Former North Dakota Sen. Heidi Heitkamp, a co-founder of an organization that tried to improve Democrats’ standing in rural America, is regarded as the frontrunner for the nomination — a moderate with a track record with the farm sector. Progressives, five dozen anti-hunger groups and three union leaders back Ohio Rep. Marcia Fudge, one of the foremost advocates in Congress for SNAP and other public feeding programs. Several other candidates have been mentioned, including Tom Vilsack, agriculture secretary for President Obama.
Advocates say President-elect Biden’s selection of a nominee for agriculture secretary will have symbolic and practical effect. To her supporters, Fudge could be a transformative leader who gives attention to the food safety net for hungry Americans, often overshadowed by the farm safety net. Heitkamp backers say she could be a link to rural Americans; USDA runs economic development programs for small towns and rural areas as well as farm supports.
“Whomever is appointed the new secretary, it is important to demonstrate to the world that this is a department that does many things: Agriculture, nutrition and feeding programs, forestry, conservation, science and research, food safety, international trade [and] risk management,” said Glickman over the weekend. “Touches everybody’s life more than most departments.”
As Glickman indicated, the agriculture secretary has a large portfolio, ranging from the national forests and agricultural research to SNAP, WIC and farm subsidies. The USDA has thousands of local offices across the nation, dealing directly with farmers and ranchers. While it writes the rules for SNAP and WIC, state social-service agencies are the front-line administrators.
Mike Espy, the first Black congressman elected from the South since Reconstruction, created a stir in the early 1990s by elevating rural development and dealing with a meat-safety scare during his short tenure as agriculture secretary. Beside being the first Black, he was the first southerner to head USDA. Farm groups from big-producing Midwest and Plains wanted assurances that Espy understood issues in their part of the country. Espy started the USDA reorganization that Glickman completed.

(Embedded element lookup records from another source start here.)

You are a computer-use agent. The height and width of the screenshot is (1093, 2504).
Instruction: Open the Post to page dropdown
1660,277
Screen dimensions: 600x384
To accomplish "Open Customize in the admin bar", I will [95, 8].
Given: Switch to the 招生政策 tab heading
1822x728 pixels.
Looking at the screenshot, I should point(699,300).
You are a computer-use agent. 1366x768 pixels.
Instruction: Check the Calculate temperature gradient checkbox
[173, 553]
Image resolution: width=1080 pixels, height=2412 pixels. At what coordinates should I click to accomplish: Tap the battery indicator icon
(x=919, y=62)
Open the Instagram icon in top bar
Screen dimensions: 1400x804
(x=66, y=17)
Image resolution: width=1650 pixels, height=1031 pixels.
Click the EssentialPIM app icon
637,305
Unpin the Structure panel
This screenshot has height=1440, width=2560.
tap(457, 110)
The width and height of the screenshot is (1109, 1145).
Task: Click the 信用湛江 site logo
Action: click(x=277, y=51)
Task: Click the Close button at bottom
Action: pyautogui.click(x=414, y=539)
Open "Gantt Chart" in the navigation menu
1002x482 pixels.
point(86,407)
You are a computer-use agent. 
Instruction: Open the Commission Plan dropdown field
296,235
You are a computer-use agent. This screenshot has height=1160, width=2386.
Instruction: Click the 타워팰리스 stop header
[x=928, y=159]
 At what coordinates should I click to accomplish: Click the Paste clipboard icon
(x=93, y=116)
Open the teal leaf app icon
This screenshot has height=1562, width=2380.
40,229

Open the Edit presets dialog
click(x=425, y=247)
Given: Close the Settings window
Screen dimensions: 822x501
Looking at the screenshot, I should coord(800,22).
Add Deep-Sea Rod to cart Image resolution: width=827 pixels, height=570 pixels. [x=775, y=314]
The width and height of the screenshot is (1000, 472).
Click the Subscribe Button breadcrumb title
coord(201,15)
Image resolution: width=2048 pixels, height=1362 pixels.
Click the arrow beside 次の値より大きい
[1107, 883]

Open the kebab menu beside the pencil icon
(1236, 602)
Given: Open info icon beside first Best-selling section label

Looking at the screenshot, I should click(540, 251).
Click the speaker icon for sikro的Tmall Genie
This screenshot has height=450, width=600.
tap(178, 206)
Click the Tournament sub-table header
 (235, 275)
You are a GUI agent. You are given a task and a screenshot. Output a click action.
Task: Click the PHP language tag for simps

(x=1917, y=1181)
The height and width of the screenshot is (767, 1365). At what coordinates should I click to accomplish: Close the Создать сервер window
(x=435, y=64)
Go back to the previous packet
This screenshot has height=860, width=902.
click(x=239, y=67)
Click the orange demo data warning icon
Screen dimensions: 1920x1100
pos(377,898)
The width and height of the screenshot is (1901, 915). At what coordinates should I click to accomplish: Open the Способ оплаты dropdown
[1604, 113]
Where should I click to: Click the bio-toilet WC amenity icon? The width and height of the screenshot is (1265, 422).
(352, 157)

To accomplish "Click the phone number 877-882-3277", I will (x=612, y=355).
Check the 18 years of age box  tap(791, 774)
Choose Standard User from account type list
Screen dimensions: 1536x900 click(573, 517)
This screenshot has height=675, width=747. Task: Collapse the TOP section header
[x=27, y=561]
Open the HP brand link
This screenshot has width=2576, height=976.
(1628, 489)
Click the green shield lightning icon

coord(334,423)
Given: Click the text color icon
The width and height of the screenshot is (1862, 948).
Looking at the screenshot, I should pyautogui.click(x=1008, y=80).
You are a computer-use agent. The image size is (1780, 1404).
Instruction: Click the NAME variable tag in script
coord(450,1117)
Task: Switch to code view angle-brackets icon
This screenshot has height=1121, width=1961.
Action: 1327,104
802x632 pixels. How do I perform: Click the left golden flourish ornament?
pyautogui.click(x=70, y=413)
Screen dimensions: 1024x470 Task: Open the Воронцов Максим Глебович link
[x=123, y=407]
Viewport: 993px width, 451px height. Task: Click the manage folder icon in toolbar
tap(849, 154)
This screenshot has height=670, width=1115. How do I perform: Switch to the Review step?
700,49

“As I recall, Kiki and others weren’t too enthused about the [name] change and we dropped it,” said Glickman, using de la Garza’s nickname.
Ann Veneman, the first woman to serve as agriculture secretary, strengthened safeguards following the discovery of the first case of mad-cow disease in the United States in December 2003. Many nations banned imports of U.S. beef in response to the discovery of mad cow in a “downer” cow in Washington State. Despite a USDA career that included a stint as deputy secretary and service as California agriculture secretary, Veneman faced pushback from farm-state lawmakers as a Westerner. At least one USDA official believed sexism was a factor.
Since USDA became a cabinet department in 1889, most agriculture secretaries have been white males from the Midwest. In recent years, farm groups have come to regard the USDA as their advocate in Washington and ready to intercede with federal agencies such as EPA over biofuels and environmental rules, IRS on taxes or FDA on food marketing.